Supplied material —
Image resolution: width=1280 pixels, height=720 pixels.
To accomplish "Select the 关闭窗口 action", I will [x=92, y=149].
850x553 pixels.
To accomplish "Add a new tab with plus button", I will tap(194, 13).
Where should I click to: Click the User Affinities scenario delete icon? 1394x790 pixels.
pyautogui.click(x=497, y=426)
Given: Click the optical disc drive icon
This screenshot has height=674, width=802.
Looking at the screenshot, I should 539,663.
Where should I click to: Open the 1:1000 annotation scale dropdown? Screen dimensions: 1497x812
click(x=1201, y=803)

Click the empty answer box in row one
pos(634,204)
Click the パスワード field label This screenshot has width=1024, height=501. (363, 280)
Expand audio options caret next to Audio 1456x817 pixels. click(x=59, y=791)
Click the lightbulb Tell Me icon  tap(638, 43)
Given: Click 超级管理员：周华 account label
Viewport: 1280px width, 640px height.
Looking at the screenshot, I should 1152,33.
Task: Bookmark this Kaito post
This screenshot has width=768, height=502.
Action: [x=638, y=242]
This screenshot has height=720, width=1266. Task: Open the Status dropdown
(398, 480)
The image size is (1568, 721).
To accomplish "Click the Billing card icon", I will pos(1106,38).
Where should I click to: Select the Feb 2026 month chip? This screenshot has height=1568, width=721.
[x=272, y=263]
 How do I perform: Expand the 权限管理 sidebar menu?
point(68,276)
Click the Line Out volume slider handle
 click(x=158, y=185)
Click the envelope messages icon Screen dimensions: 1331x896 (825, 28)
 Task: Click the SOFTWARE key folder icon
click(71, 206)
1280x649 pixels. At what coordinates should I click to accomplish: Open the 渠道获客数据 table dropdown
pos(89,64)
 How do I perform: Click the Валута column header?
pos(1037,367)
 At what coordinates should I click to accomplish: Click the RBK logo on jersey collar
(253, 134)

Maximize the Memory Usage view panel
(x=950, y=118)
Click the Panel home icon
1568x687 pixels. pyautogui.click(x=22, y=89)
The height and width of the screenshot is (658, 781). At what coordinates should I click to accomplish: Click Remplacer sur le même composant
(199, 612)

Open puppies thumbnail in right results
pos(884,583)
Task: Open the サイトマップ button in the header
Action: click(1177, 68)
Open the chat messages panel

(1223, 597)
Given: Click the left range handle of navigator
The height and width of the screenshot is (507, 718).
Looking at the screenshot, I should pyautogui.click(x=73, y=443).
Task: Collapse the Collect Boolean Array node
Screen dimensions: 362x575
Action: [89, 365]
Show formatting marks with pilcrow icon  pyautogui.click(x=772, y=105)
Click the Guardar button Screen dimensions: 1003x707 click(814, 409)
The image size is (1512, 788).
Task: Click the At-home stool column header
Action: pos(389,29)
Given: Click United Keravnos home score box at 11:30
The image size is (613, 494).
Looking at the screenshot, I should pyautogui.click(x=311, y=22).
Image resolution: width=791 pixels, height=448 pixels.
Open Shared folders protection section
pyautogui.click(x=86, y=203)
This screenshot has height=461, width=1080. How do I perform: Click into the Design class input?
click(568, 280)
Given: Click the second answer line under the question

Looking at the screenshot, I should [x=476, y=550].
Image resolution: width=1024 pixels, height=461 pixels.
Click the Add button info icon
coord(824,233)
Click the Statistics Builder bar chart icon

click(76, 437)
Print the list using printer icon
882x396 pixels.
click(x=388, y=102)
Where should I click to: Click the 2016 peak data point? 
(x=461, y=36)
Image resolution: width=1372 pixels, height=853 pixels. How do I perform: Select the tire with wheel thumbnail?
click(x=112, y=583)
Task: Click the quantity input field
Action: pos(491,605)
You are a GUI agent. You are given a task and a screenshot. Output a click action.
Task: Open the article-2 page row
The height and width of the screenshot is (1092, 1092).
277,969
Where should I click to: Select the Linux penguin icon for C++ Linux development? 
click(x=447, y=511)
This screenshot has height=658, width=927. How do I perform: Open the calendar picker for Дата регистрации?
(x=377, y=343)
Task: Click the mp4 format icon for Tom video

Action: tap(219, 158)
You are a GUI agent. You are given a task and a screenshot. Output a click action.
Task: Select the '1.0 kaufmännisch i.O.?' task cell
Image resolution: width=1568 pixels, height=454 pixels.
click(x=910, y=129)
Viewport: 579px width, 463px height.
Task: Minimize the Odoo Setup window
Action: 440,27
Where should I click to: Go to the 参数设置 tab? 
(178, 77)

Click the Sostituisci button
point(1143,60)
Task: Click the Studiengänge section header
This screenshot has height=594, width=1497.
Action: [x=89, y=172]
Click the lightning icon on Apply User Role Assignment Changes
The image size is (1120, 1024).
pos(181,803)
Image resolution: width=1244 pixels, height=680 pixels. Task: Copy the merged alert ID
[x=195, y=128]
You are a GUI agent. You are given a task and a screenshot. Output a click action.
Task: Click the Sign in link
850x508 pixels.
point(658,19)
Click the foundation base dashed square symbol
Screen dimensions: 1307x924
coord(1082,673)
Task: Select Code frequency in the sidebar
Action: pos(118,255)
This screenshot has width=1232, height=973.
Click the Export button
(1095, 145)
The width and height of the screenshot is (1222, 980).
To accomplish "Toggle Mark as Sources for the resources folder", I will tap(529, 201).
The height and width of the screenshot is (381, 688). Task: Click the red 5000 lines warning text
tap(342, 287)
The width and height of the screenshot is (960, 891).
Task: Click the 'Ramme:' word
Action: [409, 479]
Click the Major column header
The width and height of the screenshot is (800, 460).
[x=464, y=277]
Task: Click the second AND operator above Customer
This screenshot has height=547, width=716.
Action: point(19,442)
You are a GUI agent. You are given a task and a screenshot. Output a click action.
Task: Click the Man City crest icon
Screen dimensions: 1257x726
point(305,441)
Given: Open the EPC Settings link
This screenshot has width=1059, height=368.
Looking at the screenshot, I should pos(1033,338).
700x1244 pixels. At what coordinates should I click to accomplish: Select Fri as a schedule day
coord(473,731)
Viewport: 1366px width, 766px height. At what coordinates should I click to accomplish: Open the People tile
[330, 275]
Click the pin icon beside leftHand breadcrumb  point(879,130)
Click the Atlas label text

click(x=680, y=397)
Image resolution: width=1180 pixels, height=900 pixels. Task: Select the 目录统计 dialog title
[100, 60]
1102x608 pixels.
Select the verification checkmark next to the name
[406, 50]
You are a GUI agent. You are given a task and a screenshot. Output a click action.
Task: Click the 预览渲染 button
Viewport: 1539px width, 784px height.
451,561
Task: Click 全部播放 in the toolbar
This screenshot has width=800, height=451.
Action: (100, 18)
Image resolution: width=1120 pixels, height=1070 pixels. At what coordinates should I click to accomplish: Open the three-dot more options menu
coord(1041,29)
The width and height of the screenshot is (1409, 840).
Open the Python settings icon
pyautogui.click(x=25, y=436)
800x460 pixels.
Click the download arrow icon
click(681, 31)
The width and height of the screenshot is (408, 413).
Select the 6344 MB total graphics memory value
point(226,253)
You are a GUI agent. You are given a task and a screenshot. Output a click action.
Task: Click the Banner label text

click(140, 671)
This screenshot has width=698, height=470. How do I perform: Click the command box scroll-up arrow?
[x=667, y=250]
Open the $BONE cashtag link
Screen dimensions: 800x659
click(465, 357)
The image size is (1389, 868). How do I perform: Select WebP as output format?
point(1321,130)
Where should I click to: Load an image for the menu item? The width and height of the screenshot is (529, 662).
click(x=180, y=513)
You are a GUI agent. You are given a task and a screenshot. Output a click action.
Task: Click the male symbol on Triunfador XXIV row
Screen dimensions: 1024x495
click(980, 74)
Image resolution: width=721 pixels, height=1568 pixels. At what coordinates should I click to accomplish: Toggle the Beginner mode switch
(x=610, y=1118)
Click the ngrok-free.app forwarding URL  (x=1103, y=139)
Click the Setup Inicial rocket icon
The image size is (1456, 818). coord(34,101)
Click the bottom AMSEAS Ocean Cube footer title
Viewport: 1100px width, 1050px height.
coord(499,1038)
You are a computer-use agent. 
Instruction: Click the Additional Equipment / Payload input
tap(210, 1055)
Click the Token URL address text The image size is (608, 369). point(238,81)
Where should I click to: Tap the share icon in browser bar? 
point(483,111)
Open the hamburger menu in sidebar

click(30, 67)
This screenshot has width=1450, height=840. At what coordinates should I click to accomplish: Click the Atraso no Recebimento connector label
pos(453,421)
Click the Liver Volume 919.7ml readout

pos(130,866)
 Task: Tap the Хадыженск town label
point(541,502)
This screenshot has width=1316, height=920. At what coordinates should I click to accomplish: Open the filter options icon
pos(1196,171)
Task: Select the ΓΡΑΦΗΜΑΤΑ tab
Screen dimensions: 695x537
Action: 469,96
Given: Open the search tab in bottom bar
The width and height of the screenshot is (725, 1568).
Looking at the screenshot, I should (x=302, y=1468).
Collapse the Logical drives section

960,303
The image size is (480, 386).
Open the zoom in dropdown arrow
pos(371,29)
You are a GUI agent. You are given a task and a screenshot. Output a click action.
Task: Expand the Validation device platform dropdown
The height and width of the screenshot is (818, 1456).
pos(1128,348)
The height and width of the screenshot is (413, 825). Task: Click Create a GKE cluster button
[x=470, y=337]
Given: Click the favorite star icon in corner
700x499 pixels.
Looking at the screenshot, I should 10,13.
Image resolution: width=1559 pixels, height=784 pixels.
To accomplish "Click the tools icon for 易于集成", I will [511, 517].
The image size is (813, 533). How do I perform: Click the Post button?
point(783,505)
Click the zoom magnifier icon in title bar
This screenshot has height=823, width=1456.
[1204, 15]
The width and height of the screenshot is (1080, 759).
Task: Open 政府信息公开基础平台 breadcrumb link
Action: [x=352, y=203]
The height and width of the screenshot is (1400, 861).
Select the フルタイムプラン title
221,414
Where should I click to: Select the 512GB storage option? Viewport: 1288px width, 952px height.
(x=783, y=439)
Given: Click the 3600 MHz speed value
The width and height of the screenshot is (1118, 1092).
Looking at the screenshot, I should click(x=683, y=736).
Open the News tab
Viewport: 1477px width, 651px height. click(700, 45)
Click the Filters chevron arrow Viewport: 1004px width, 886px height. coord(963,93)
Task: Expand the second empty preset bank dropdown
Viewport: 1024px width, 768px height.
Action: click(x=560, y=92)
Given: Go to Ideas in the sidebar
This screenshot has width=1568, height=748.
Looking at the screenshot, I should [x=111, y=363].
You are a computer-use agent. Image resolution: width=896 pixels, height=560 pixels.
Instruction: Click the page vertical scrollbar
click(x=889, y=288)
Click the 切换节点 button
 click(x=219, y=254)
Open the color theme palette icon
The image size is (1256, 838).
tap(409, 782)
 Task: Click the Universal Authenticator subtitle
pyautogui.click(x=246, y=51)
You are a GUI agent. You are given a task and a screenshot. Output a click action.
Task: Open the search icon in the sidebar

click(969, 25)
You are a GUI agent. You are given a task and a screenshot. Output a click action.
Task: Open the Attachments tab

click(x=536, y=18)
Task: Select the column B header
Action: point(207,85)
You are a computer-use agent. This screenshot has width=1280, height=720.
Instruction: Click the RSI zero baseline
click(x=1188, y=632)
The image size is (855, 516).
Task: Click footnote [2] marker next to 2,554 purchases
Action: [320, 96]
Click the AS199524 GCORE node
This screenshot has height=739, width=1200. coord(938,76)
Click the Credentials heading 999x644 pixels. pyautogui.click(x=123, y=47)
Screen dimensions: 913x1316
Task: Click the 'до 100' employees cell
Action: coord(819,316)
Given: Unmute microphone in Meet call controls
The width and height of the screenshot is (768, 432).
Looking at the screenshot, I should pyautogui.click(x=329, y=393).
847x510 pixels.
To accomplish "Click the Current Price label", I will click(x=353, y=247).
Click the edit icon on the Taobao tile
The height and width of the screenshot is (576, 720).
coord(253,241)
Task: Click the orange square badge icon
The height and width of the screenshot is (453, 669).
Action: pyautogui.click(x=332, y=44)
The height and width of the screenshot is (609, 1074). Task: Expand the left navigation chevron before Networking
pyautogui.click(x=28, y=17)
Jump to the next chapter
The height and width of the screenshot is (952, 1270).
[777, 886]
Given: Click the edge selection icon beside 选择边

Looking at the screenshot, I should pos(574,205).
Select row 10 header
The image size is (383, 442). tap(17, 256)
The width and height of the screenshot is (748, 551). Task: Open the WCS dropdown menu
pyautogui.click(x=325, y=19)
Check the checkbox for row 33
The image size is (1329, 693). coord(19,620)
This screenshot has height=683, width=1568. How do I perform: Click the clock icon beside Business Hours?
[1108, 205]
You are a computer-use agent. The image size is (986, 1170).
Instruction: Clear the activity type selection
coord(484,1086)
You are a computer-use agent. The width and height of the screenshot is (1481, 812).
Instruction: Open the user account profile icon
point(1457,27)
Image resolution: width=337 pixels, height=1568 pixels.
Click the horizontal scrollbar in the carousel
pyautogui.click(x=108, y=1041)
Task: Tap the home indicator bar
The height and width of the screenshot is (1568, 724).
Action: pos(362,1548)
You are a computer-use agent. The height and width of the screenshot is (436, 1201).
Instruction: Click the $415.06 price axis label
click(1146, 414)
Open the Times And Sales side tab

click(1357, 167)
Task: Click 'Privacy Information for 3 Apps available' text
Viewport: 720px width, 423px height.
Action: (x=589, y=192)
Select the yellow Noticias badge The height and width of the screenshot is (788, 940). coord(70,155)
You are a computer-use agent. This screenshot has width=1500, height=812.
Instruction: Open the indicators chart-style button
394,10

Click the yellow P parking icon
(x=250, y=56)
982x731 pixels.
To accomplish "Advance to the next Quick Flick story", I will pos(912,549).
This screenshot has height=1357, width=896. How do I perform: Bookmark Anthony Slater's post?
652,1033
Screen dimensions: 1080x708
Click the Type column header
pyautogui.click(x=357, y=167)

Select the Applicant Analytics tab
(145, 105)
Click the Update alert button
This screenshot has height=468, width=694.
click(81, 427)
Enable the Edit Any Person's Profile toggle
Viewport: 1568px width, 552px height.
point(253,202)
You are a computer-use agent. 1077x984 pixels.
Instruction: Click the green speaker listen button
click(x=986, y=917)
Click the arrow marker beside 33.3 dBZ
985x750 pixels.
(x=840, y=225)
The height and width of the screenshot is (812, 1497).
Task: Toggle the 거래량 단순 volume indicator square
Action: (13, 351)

Exercise directions —
All lines containing "computer" in the material above should appear in your reply, copied exactly.

Answer to this exercise —
You are a computer-use agent. 
You are a computer-use agent. Image resolution: width=896 pixels, height=560 pixels.
You are a computer-use agent. This screenshot has width=1280, height=720.
You are a computer-use agent. The image size is (986, 1170).
You are a computer-use agent. The width and height of the screenshot is (1481, 812).
You are a computer-use agent. The height and width of the screenshot is (436, 1201).
You are a computer-use agent. This screenshot has width=1500, height=812.
You are a computer-use agent. 1077x984 pixels.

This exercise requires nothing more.